Tenho pena de não ter memórias da tua devoção!

 

Lembro-me dum olhar em particular. Não porque achasse os teus olhos nada de especial mas muitas vezes sei que foram eles que me “cegaram” nos momentos mais físicos.
Nesse dia tínhamos uma distância razoável a separar-nos e estavas tranquilo, tão tranquilo que parecias querer dizer que não querias estar mais longe de mim, que não falharíamos desta vez e que me permitias “mergulhar” nas profundezas da tua intimidade sempre tão inacessível.
Recordo-me duma fraqueza, uma mensagem inesperada e desconcertante em que por alguma razão confessaste dor aguda devido à saudade. Senti-te vulnerável, tão vulnerável que parecias ter tomado consciência que pela primeira vez na tua vida o pôr do sol seria para sempre apreciado a meu lado e o amanhecer entrelaçado nos meus braços.
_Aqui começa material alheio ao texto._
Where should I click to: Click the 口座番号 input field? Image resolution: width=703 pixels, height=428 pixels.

Não há como esquecer a musica que te surpreendeu. Porque nunca tinhas sentido aquela sonoridade a meio da sensualidade, porque consentiste os meus movimentos gananciosos, o meu pedido em tom suplicante, o meu querer sincero que te fez perder as reservas e aquecer o teu coração sempre tão distante do meu.
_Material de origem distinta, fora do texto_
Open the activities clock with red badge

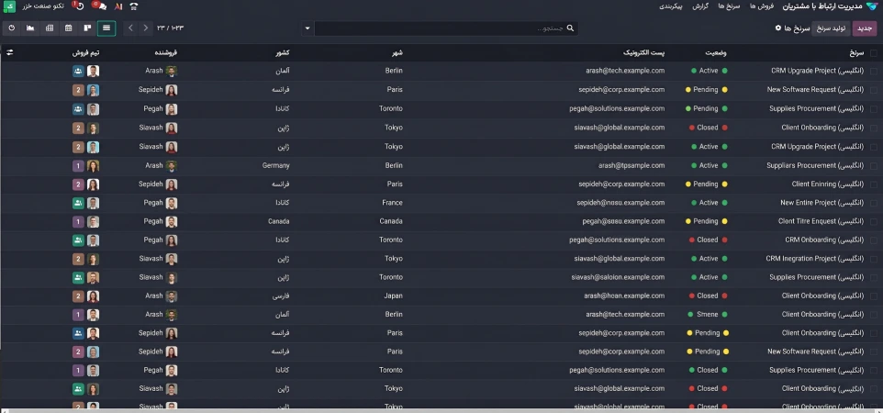(80, 6)
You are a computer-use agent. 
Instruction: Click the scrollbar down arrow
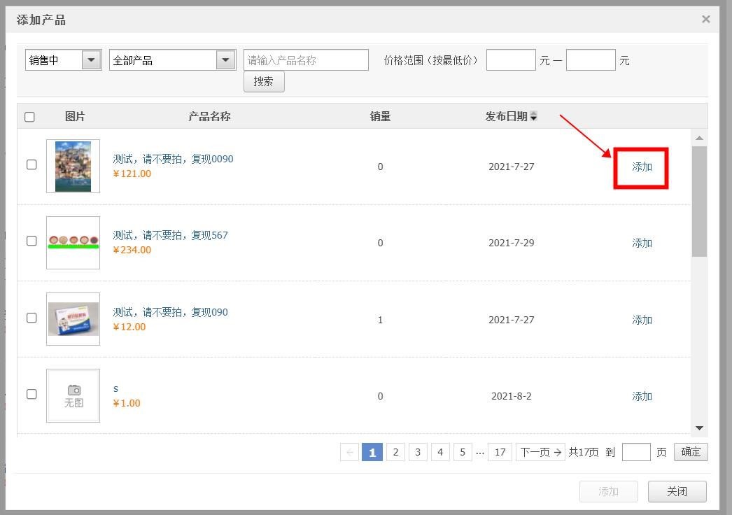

Ficam gravadas as loucuras incontáveis, o teu sossego na minha cama, as reconciliações carnais , as despedidas difíceis, os dias em que inesperadamente me pedias para não desistir e em que transportavas para o meu olhar uma certeza que eu estaria sempre…aqui!
(Perdi o rasto ás coisas que me inquietavam, esborratei as palavras secas e escondi para sempre as vezes que me senti sozinha).
Ainda sorrio sempre que te oiço dizer ingenuamente o quanto amas o meu amor por ti. Como se isso fosse natural, surpreendido com a minha indignação pacifica, chocado com a hipótese de existir outra forma de demonstrar fé no futuro!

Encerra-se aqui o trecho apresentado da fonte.